— Input data —
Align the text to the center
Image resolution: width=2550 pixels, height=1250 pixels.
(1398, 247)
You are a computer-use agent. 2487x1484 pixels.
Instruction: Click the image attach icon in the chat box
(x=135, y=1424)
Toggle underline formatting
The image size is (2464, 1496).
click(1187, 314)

— Action item —
Copy out the whole listing exactly as given.

— Exercise result —
Align the text to the center
Image resolution: width=2550 pixels, height=1250 pixels.
(1398, 247)
You are a computer-use agent. 2487x1484 pixels.
Instruction: Click the image attach icon in the chat box
(x=135, y=1424)
Toggle underline formatting
The image size is (2464, 1496).
click(1187, 314)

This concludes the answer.